Investing in Commercial

Most property investors are comfortable with residential property, having owned or rented themselves, but commercial property investment can be a little more daunting. The main reason for this is that there are so many additional factors to consider, such as GST, complicated leases and who’s responsible for the outgoings (expenses) for the property.

API Newsletter Article By Rebecca Mackie, published 22 January 2016

There are three main types of commercial property: retail, office and industrial. As with residential investing and the choice between house, apartment or unit, a number of factors can influence your choice of property. This article will not go into depth on the different types of commercial properties, but will look at the benefits and risks of commercial property as a whole.

The main risk with commercial property is the higher vacancy rates due to the fact that economic conditions have a greater effect, so businesses may close or downsize and leave your property vacant. You may feel the pinch if your apartment is vacant for a few weeks but with a commercial investment this could be months or more.

The upside of this is the higher returns you can get from your commercial property. While most residential property returns an average of around four per cent, you can expect your commercial property to be higher, at an average of around 10 per cent and it’s not uncommon to receive a return of 12 per cent. This positive cash flow is the reason why people add commercial property to their portfolio.

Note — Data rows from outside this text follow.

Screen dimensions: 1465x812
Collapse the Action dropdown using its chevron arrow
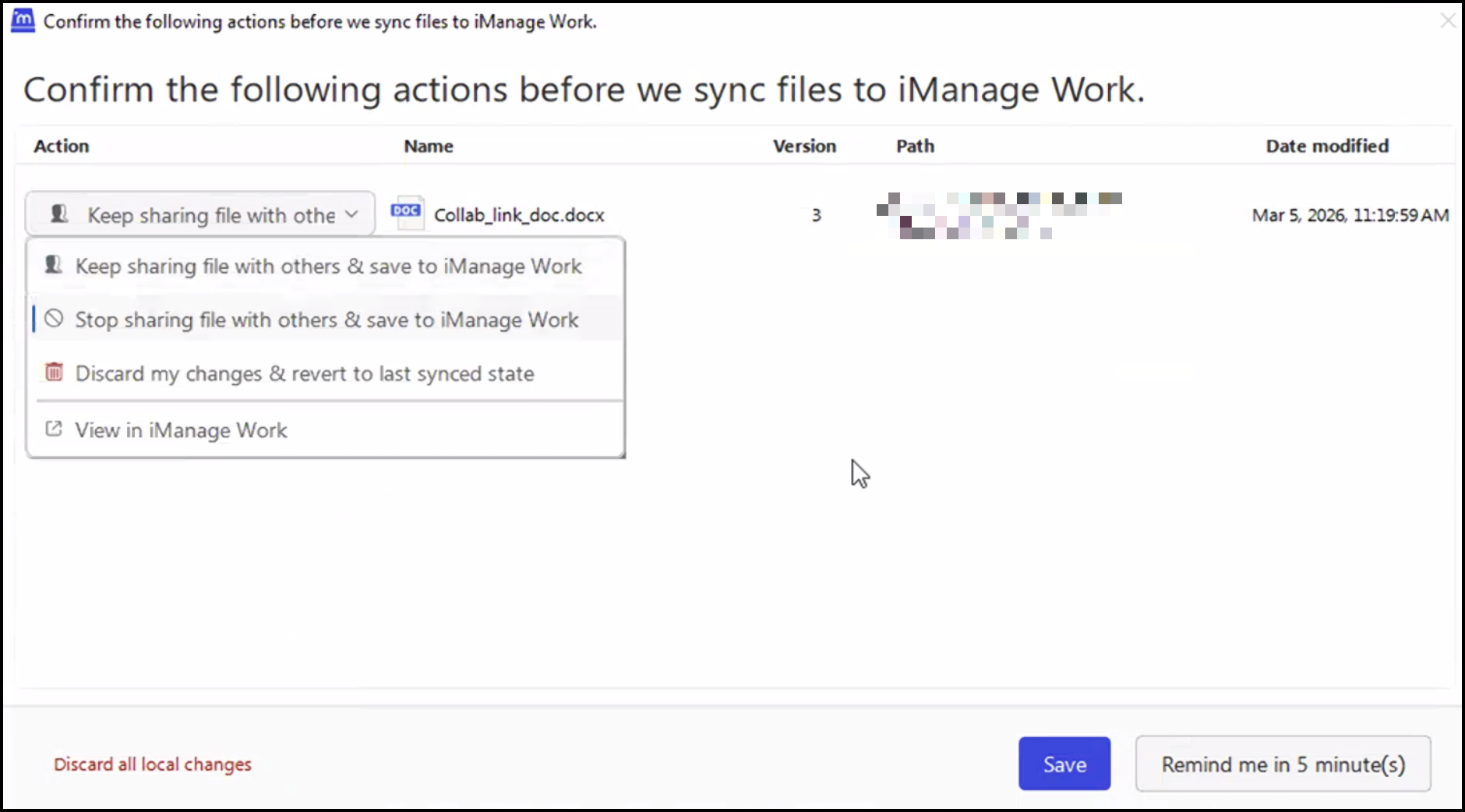(352, 214)
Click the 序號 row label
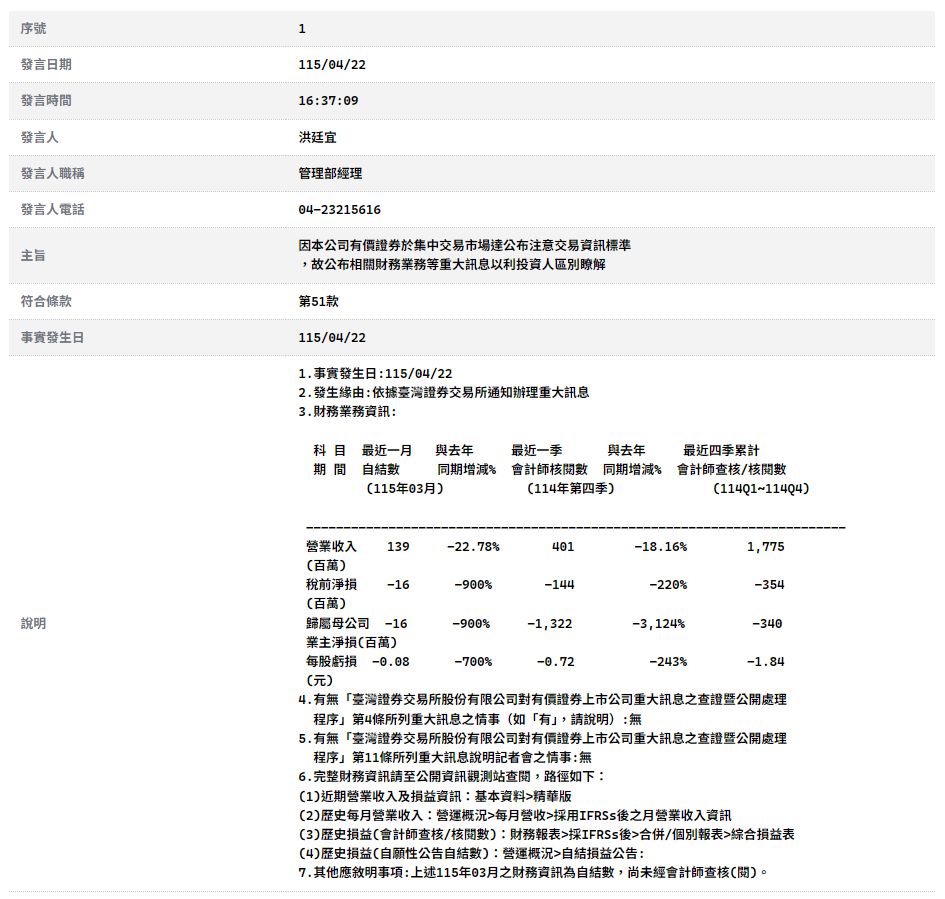 [33, 28]
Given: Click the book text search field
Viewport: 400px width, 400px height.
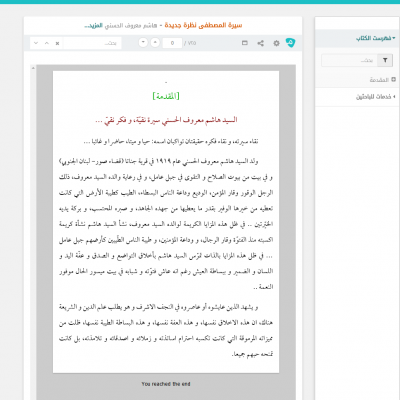Looking at the screenshot, I should (92, 43).
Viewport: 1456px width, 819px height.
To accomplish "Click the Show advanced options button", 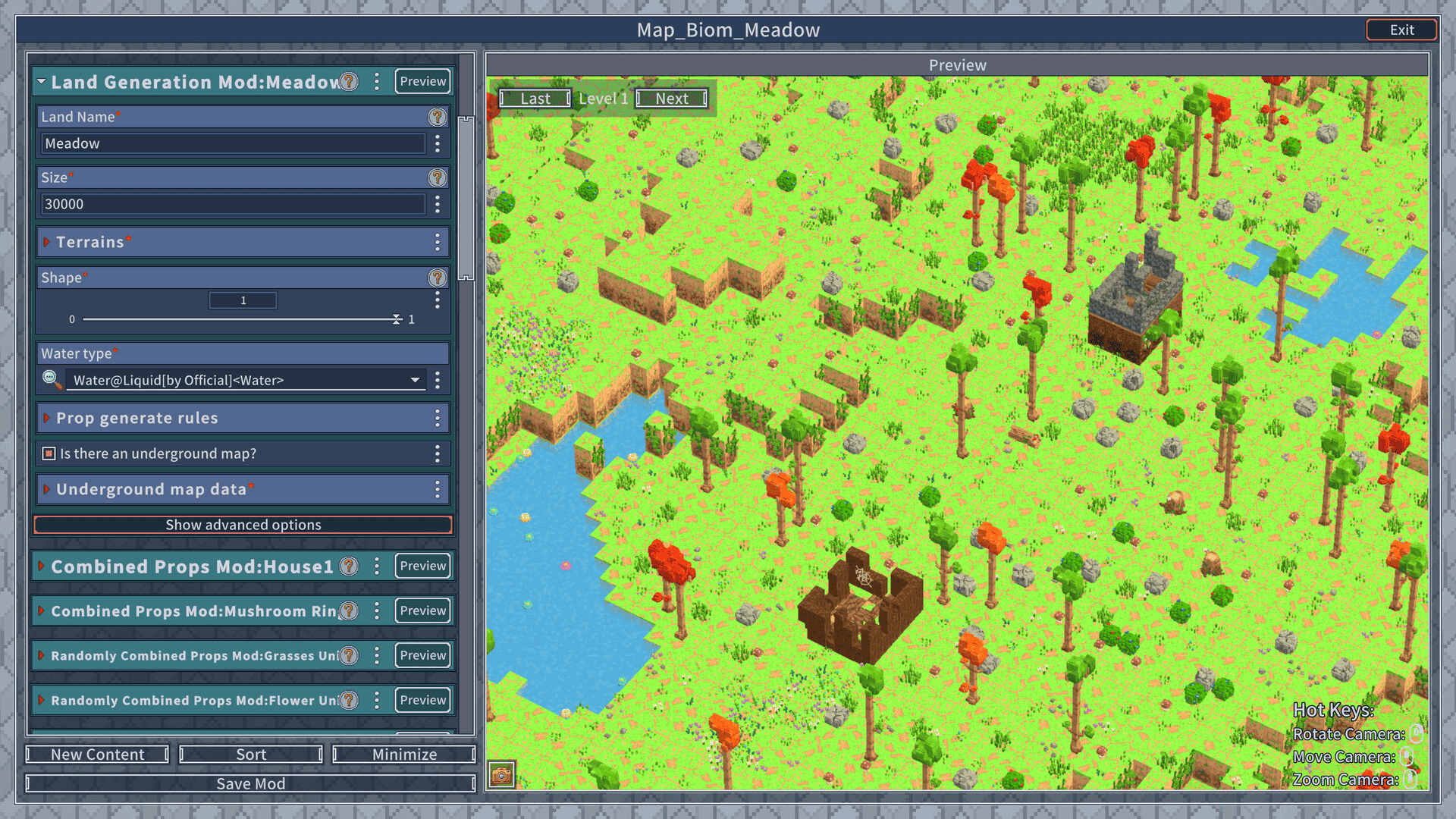I will coord(243,524).
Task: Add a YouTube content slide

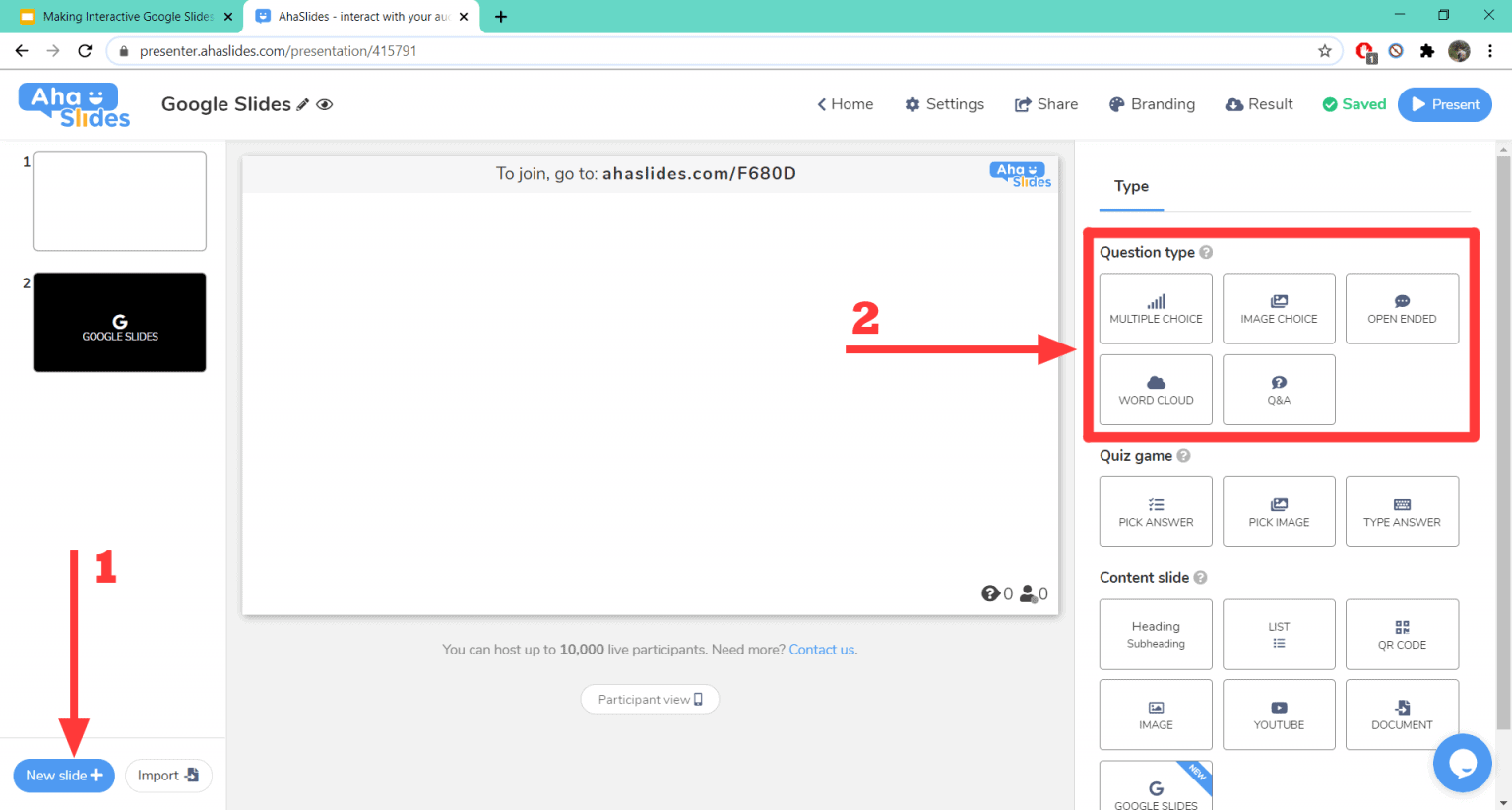Action: tap(1279, 715)
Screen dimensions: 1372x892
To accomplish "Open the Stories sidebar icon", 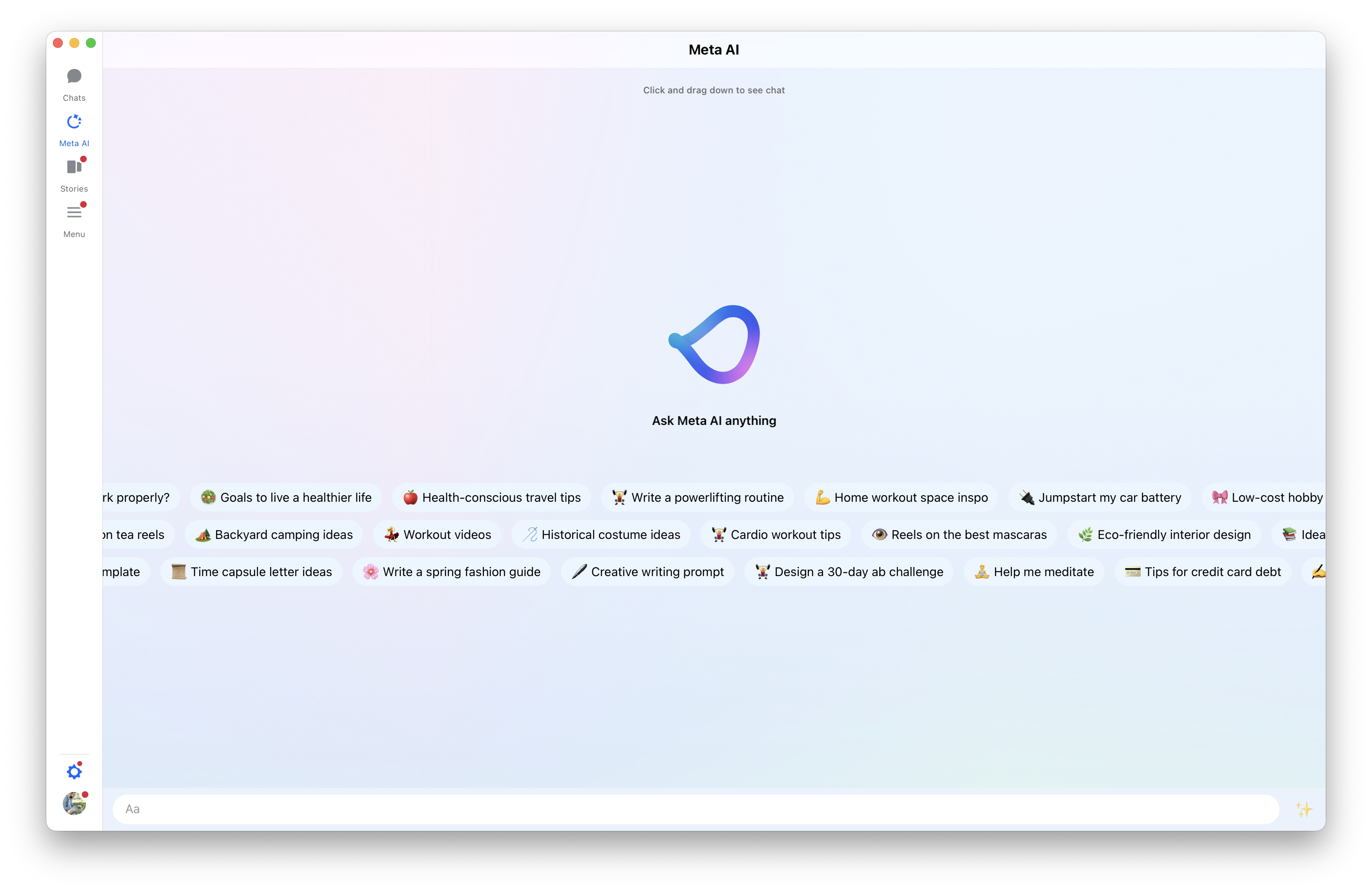I will tap(74, 168).
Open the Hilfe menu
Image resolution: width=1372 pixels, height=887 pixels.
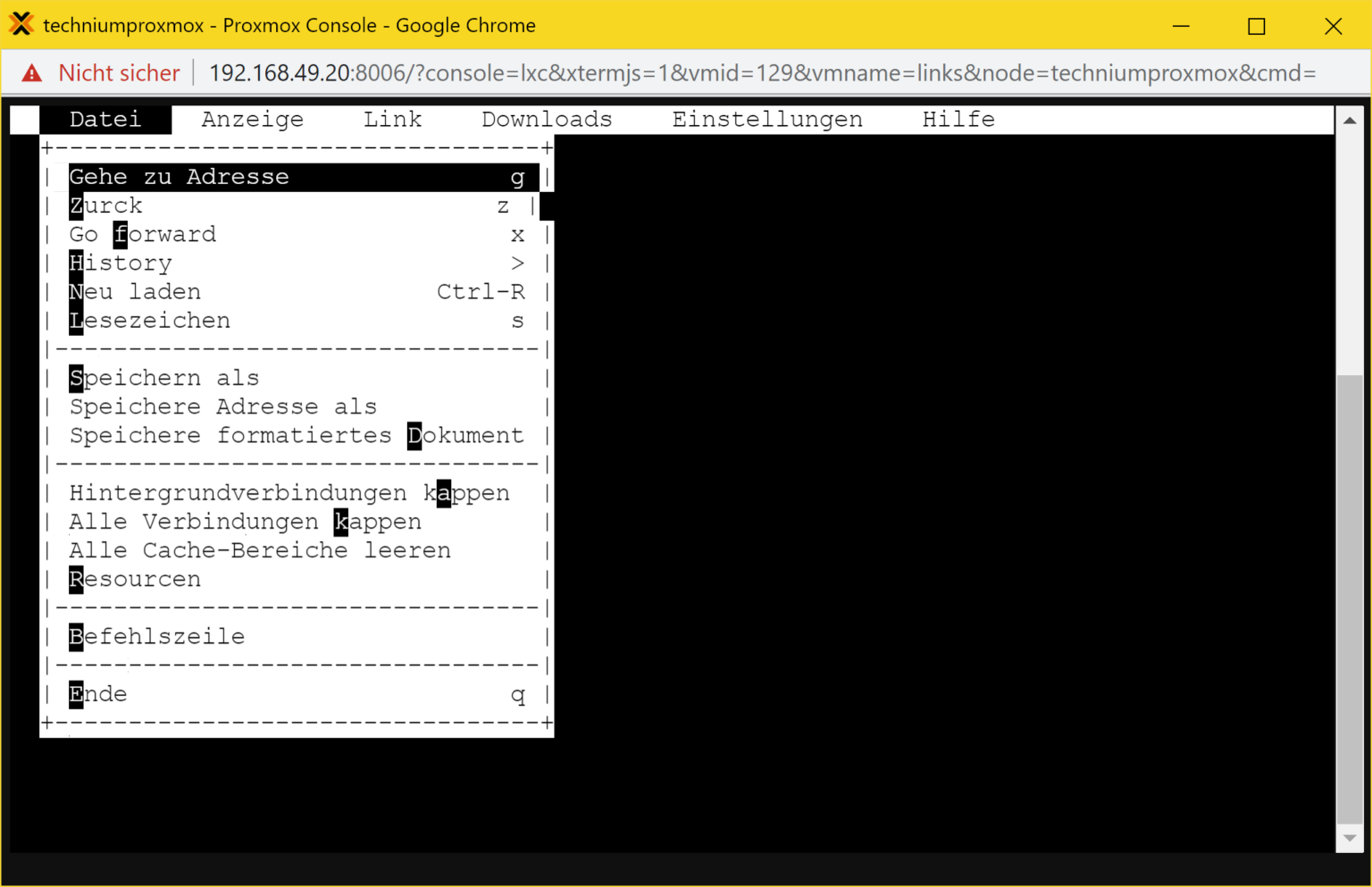958,120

Residential leases are typically for six or 12 months but commercial leases are usually for a much longer period of time, say five years, and usually include the ability to renew for another five years, and another.

This means that with the right tenant, you can expect a stable flow of income for many years. However, unlike a residential lease, which may be around four or five pages, you can expect a commercial lease agreement to span up to sixty pages and you will need a solicitor to draw this up for you, or review one you are provided.

The right tenant…

…the holy grail of property investing no matter what the type! Government or big organisations are generally the most stable but if you operate your own business then buying a property for your own business is the best way to find the most stable tenant. Running your own business can mean that having the cash flow and borrowing power to be able to purchase a commercial property might not be feasible, but you may be able to purchase this property with your superannuation depending on your circumstances.

Another factor that hinders commercial property investment, which may be the biggest for most people, is the cost. Purchasing inner-city office or retail space can be expensive and suburban industrial premises can also be costly, given the land content. You can still buy quality commercial premises with a lower budget by looking at strata titles or smaller suburban stand-alone premises.

Unlike residential property, when your commercial property needs repairs or refurbishment, they’re expenses that are typically borne by the tenant. You will also find that, typically, your commercial tenant takes good care of your property as it is their place of business and the condition of the property will be important to them as it can affect their income.

You’ll also find that in most cases the tenant is responsible for all of the outgoings of the property, meaning that you just have to worry about collecting your rent and paying your loans.

While seen as more risky than residential property, commercial property also has many advantages and investors looking to increase their cash flow should consider whether adding a commercial property to their portfolio suits their investment strategy.